__WHAT YOU NEED TO DO__.
Repeat each record that follows, keeping it identical.

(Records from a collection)
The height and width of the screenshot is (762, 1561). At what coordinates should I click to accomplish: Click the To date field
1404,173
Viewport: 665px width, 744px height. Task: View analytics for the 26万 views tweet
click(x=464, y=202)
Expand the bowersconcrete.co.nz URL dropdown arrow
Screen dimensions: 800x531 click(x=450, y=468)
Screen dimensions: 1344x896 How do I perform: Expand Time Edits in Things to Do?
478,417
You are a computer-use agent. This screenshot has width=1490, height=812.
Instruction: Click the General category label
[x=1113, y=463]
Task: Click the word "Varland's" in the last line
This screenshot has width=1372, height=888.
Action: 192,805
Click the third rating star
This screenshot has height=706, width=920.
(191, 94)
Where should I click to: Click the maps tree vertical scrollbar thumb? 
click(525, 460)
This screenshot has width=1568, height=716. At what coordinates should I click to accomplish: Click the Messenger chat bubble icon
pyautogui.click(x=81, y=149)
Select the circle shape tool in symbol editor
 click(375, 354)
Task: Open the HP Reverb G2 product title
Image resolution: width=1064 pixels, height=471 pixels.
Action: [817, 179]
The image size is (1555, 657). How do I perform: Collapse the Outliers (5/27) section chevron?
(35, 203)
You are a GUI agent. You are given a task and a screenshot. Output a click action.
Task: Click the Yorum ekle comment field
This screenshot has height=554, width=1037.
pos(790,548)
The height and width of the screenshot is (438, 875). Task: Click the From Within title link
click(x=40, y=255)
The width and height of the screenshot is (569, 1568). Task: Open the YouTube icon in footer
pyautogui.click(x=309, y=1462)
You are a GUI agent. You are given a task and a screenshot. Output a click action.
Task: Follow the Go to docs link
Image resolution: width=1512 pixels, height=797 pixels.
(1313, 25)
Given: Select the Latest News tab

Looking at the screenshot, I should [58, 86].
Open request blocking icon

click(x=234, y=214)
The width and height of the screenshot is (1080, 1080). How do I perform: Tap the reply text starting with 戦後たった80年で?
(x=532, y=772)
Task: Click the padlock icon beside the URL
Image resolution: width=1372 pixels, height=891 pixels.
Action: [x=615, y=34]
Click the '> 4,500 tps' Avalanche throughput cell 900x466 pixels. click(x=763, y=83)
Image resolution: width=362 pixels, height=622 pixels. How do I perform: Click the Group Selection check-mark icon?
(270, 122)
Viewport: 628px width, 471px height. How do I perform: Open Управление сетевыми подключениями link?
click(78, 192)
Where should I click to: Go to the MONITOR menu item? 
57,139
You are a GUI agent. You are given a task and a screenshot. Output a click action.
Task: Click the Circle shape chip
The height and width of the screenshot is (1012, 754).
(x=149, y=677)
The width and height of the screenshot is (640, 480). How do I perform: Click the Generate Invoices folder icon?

__ANSWER TO THE PROBLEM__.
The height and width of the screenshot is (762, 1561). At what coordinates should I click to accomplish: Click the To date field
1404,173
Viewport: 665px width, 744px height. Task: View analytics for the 26万 views tweet
click(x=464, y=202)
Expand the bowersconcrete.co.nz URL dropdown arrow
Screen dimensions: 800x531 click(x=450, y=468)
Screen dimensions: 1344x896 How do I perform: Expand Time Edits in Things to Do?
478,417
You are a computer-use agent. This screenshot has width=1490, height=812.
Instruction: Click the General category label
[x=1113, y=463]
Task: Click the word "Varland's" in the last line
This screenshot has width=1372, height=888.
Action: 192,805
Click the third rating star
This screenshot has height=706, width=920.
(191, 94)
Where should I click to: Click the maps tree vertical scrollbar thumb? 
click(525, 460)
This screenshot has width=1568, height=716. At what coordinates should I click to accomplish: Click the Messenger chat bubble icon
pyautogui.click(x=81, y=149)
Select the circle shape tool in symbol editor
 click(375, 354)
Task: Open the HP Reverb G2 product title
Image resolution: width=1064 pixels, height=471 pixels.
Action: [817, 179]
The image size is (1555, 657). How do I perform: Collapse the Outliers (5/27) section chevron?
(35, 203)
You are a GUI agent. You are given a task and a screenshot. Output a click action.
Task: Click the Yorum ekle comment field
This screenshot has height=554, width=1037.
pos(790,548)
The height and width of the screenshot is (438, 875). Task: Click the From Within title link
click(x=40, y=255)
The width and height of the screenshot is (569, 1568). Task: Open the YouTube icon in footer
pyautogui.click(x=309, y=1462)
You are a GUI agent. You are given a task and a screenshot. Output a click action.
Task: Follow the Go to docs link
Image resolution: width=1512 pixels, height=797 pixels.
(1313, 25)
Given: Select the Latest News tab

Looking at the screenshot, I should [58, 86].
Open request blocking icon

click(x=234, y=214)
The width and height of the screenshot is (1080, 1080). How do I perform: Tap the reply text starting with 戦後たった80年で?
(x=532, y=772)
Task: Click the padlock icon beside the URL
Image resolution: width=1372 pixels, height=891 pixels.
Action: [x=615, y=34]
Click the '> 4,500 tps' Avalanche throughput cell 900x466 pixels. click(x=763, y=83)
Image resolution: width=362 pixels, height=622 pixels. How do I perform: Click the Group Selection check-mark icon?
(270, 122)
Viewport: 628px width, 471px height. How do I perform: Open Управление сетевыми подключениями link?
click(78, 192)
Where should I click to: Go to the MONITOR menu item? 
57,139
You are a GUI agent. You are given a task and a screenshot. Output a click action.
Task: Click the Circle shape chip
The height and width of the screenshot is (1012, 754).
(x=149, y=677)
The width and height of the screenshot is (640, 480). How do I perform: Click the Generate Invoices folder icon?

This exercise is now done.